Trite, unrealistic, contrived: this is how Joseph Losey described the story of his film Blind Date (Chance Meeting in the States), adding that as a consequence he felt it necessary “that we give it as much interest in terms of observation and reality as we could, and that the characters be very rich.” Losey succeeded, and the result is one of cinema’s three or four most absorbing, most brilliant detective mysteries—one whose core element is not the identity of the killer but, instead, why the case so thoroughly baffles Scotland Yard Inspector Morgan. Beyond a whodunit, we have here a why-can’t-he-solve-it.
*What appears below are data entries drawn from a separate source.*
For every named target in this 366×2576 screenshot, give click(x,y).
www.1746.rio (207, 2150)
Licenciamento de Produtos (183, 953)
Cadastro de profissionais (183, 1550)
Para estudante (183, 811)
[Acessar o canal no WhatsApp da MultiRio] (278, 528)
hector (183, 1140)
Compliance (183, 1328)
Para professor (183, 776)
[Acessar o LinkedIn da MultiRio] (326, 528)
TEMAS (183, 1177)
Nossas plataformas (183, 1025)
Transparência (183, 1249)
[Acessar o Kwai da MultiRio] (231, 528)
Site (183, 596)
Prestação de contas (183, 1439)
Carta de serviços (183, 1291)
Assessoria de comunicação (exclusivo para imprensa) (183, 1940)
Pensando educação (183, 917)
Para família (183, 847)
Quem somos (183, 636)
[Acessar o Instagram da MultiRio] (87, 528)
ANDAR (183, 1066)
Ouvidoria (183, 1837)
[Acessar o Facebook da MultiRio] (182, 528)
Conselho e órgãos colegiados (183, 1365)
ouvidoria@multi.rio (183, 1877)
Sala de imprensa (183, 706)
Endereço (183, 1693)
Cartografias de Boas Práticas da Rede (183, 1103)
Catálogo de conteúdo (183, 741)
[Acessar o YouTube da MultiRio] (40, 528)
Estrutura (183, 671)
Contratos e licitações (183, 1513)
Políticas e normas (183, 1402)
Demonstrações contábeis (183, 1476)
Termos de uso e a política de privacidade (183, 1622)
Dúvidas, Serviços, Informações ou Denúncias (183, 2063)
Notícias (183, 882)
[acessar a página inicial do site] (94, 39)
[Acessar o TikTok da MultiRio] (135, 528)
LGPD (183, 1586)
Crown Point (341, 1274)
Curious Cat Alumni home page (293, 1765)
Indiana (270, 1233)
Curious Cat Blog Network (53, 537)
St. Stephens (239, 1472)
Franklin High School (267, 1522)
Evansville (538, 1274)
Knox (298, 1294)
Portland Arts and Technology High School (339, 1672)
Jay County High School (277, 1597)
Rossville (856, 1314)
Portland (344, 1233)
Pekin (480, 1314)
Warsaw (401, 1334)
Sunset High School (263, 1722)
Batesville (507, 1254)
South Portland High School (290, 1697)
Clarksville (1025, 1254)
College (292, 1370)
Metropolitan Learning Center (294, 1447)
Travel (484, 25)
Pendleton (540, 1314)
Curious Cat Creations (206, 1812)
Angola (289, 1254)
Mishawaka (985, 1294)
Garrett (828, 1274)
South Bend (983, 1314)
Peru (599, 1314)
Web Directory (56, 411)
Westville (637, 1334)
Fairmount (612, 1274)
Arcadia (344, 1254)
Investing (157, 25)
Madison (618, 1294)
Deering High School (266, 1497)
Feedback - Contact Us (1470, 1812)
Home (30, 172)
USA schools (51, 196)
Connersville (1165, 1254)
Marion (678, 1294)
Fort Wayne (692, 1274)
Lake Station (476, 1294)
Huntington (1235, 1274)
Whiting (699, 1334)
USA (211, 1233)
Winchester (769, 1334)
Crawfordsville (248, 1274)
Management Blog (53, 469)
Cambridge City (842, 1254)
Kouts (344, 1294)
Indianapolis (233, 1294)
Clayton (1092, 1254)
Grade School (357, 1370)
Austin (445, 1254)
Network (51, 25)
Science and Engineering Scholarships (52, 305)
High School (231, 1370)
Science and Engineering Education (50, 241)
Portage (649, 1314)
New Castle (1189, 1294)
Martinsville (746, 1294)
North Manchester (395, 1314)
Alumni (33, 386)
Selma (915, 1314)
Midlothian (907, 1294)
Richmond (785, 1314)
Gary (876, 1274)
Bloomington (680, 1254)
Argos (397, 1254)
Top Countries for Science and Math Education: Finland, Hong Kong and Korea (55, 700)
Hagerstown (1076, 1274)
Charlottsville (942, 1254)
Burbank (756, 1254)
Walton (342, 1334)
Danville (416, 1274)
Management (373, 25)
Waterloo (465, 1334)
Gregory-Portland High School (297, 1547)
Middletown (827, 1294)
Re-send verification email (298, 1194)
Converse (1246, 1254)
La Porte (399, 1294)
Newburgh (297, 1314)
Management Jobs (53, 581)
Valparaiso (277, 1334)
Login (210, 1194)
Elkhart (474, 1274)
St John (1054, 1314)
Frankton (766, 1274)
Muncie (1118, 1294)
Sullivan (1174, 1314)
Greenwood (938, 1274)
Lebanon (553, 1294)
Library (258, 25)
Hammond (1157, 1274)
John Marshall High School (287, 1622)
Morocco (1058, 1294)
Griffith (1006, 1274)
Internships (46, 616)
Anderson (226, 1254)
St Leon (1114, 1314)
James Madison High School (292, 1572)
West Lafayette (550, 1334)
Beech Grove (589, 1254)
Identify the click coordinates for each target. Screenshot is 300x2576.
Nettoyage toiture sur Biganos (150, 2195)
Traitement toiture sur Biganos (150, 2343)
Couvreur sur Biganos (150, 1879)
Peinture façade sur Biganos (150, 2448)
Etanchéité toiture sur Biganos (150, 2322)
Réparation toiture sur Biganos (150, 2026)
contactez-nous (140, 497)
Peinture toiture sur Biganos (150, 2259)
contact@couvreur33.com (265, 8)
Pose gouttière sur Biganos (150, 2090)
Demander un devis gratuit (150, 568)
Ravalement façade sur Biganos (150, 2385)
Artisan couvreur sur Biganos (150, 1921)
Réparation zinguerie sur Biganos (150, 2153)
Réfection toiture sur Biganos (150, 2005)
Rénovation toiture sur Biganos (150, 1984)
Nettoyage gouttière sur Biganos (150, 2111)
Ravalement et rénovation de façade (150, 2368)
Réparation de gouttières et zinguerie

As Jan, Hardy Krüger is wonderful, especially in his combustible working-class defensiveness; Jan is a precursor of the British Angry Young Man, except that he is a Dutch immigrant. The grandson and son of coal miners, he is a struggling painter who works in an art gallery. He becomes the prime suspect in the murder of his mistress, elegant Jacqueline Cousteau, but because we arrive on the crime scene in advance of the police, in tandem with Jan, we know that the boy has been set up. But by whom? Inspector Morgan wants to believe Jan but curiously finds his mind blocked from considering alternate suspects. He is Welsh; he is played by a Welsh actor, Stanley Baker, and the name of Morgan, given our recollection of the Morgans in How Green Was My Valley, both Richard Llewelyn’s and John Ford’s, teases us to consider the possibility that the inspector’s ancestry also includes miners. Once he has undimmed his own working-class consciousness, Inspector Morgan solves the case.
Throughout, class-driven slights are gratuitously dispensed, not only with Jan as their target, but also Morgan.
What a fascinating film—and unmistakably a Joseph Losey film.